◆ Records for processing ◆
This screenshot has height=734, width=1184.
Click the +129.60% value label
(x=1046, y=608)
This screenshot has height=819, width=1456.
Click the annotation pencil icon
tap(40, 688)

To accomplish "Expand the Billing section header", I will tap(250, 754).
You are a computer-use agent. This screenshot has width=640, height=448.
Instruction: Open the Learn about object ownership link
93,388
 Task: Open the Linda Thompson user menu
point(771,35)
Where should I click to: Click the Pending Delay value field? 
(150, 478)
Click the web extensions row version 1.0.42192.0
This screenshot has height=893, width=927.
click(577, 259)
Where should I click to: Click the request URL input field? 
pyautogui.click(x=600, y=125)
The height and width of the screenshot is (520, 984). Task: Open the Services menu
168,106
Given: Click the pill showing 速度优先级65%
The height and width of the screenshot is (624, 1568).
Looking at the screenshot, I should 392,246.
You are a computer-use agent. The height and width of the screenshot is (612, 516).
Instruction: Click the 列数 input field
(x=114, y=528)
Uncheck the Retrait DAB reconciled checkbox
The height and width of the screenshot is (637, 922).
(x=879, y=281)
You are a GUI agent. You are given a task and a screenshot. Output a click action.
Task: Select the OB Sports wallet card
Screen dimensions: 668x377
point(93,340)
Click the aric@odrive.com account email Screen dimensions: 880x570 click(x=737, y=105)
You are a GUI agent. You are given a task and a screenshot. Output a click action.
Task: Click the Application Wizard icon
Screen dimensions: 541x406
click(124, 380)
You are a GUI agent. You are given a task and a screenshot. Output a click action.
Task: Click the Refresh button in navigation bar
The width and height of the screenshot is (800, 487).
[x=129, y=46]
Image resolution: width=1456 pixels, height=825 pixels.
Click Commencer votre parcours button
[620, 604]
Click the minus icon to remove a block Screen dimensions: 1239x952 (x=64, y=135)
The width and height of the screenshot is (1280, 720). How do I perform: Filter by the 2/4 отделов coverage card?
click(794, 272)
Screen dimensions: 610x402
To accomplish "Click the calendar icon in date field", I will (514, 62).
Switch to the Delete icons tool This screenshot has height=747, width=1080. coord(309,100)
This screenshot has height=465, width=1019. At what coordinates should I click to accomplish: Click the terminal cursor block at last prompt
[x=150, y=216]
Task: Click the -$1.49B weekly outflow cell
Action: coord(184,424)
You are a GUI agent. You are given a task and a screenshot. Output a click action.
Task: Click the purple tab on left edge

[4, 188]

◆ What the task asks ◆
All of the entries above need to be printed again exactly.

◆ Response to the task ◆
This screenshot has height=734, width=1184.
Click the +129.60% value label
(x=1046, y=608)
This screenshot has height=819, width=1456.
Click the annotation pencil icon
tap(40, 688)

To accomplish "Expand the Billing section header", I will tap(250, 754).
You are a computer-use agent. This screenshot has width=640, height=448.
Instruction: Open the Learn about object ownership link
93,388
 Task: Open the Linda Thompson user menu
point(771,35)
Where should I click to: Click the Pending Delay value field? 
(150, 478)
Click the web extensions row version 1.0.42192.0
This screenshot has height=893, width=927.
click(577, 259)
Where should I click to: Click the request URL input field? 
pyautogui.click(x=600, y=125)
The height and width of the screenshot is (520, 984). Task: Open the Services menu
168,106
Given: Click the pill showing 速度优先级65%
The height and width of the screenshot is (624, 1568).
Looking at the screenshot, I should 392,246.
You are a computer-use agent. The height and width of the screenshot is (612, 516).
Instruction: Click the 列数 input field
(x=114, y=528)
Uncheck the Retrait DAB reconciled checkbox
The height and width of the screenshot is (637, 922).
(x=879, y=281)
You are a GUI agent. You are given a task and a screenshot. Output a click action.
Task: Select the OB Sports wallet card
Screen dimensions: 668x377
point(93,340)
Click the aric@odrive.com account email Screen dimensions: 880x570 click(x=737, y=105)
You are a GUI agent. You are given a task and a screenshot. Output a click action.
Task: Click the Application Wizard icon
Screen dimensions: 541x406
click(124, 380)
You are a GUI agent. You are given a task and a screenshot. Output a click action.
Task: Click the Refresh button in navigation bar
The width and height of the screenshot is (800, 487).
[x=129, y=46]
Image resolution: width=1456 pixels, height=825 pixels.
Click Commencer votre parcours button
[620, 604]
Click the minus icon to remove a block Screen dimensions: 1239x952 (x=64, y=135)
The width and height of the screenshot is (1280, 720). How do I perform: Filter by the 2/4 отделов coverage card?
click(794, 272)
Screen dimensions: 610x402
To accomplish "Click the calendar icon in date field", I will (514, 62).
Switch to the Delete icons tool This screenshot has height=747, width=1080. coord(309,100)
This screenshot has height=465, width=1019. At what coordinates should I click to accomplish: Click the terminal cursor block at last prompt
[x=150, y=216]
Task: Click the -$1.49B weekly outflow cell
Action: coord(184,424)
You are a GUI agent. You are given a task and a screenshot. Output a click action.
Task: Click the purple tab on left edge

[4, 188]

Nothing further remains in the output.